A company planning what could be one of Australia’s biggest wind farms has cut the number of proposed turbines to minimise the impact on nearby landowners.
Initial plans for the Liverpool Range Wind Farm involved building 288 turbines between Coolah and Cassilis in central-west New South Wales.
But in response to public submissions received on the project about two years ago, the proponent, Epuron, has now made changes.
The amended plan would include cutting 16 turbines to reduce the total number to 272.
Despite the proposed reduction, the farm would still be more than twice the size of New South Wales’ largest existing wind farm near Glen Innes, on the state’s northern tablelands.

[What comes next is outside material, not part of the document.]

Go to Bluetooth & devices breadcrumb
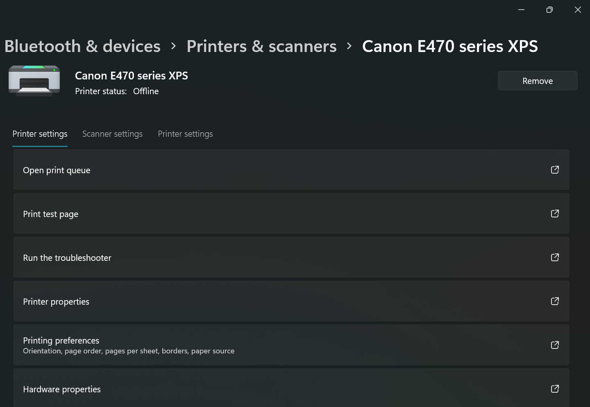The width and height of the screenshot is (590, 407). pyautogui.click(x=82, y=46)
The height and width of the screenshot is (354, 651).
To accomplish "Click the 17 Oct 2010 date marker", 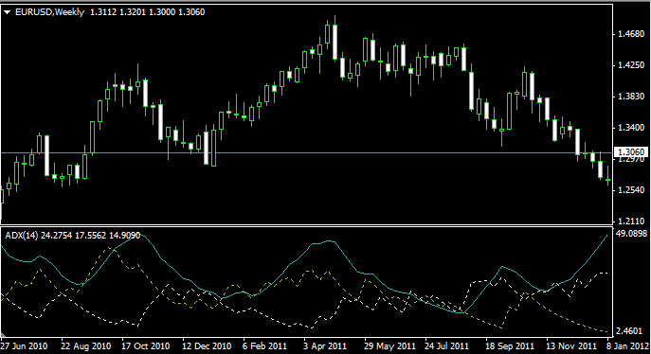I will click(145, 345).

The company is also proposing to change the alignment of the electricity transmission line to reduce clearing of native vegetation, and change access points to reduce traffic impacts on nearby residents.
Concern about shadow flicker and visual impact
Project manager Julian Kasby said the turbines were removed due to concerns from landholders about shadow flicker and visual impact.

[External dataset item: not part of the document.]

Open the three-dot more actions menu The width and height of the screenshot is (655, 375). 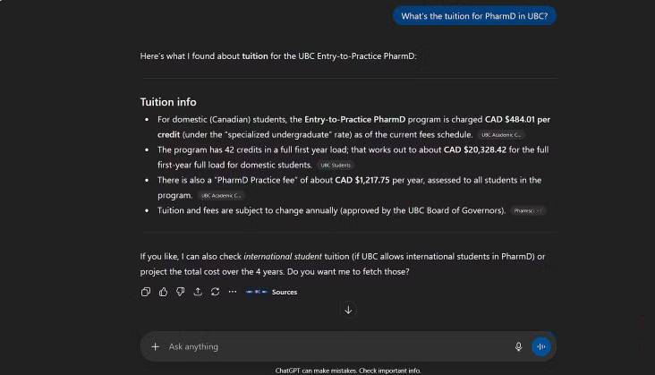coord(233,292)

“Both our involved and neighbouring land owners, through consultation with them and review of the impacts, we’ve made decisions to remove turbines that we thought were unlikely to be built,” Mr Kasby said.

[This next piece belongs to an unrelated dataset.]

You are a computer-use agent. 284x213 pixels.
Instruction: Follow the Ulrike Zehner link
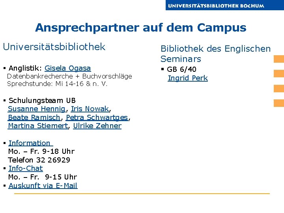click(x=97, y=126)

“We’ve been working ever since we received those submissions, listening to their concerns and where possible, incorporating their comments into revisions of the layout.”
Mr Kasby said he hoped these revisions would encourage more community members to get behind the project.
“We have attempted to address all of the responses and concerns that we got as submissions as part of the environmental assessment,” he said.
“We’ve also been speaking to other members of the community who didn’t put submissions in, just through our consultation efforts.”
Fresh proposal less ‘cumbersome’ says council
Warrumbungle Shire, which takes in the community of Coolah and much of the project’s footprint, has expressed concerns in the past about damage to local roads.
The council’s general manager Steve Loane said a good compromise had been reached.
“I think the proposal is not as cumbersome and I think Epuron’s approach to the community concerns, and also to council concerns, is much more pleasing for us,” Mr Loane said.
“It’s great that Epuron are listening to the people who are going to be effected – both landholders who are going to be hosting some of the turbines as well as the neighbouring landholders, but also the wider community.
“Epuron have shown, over the last 12 months at least, that they’re very willing to engage [with] the community on these matters.”
The amended application is on public exhibition until July 18.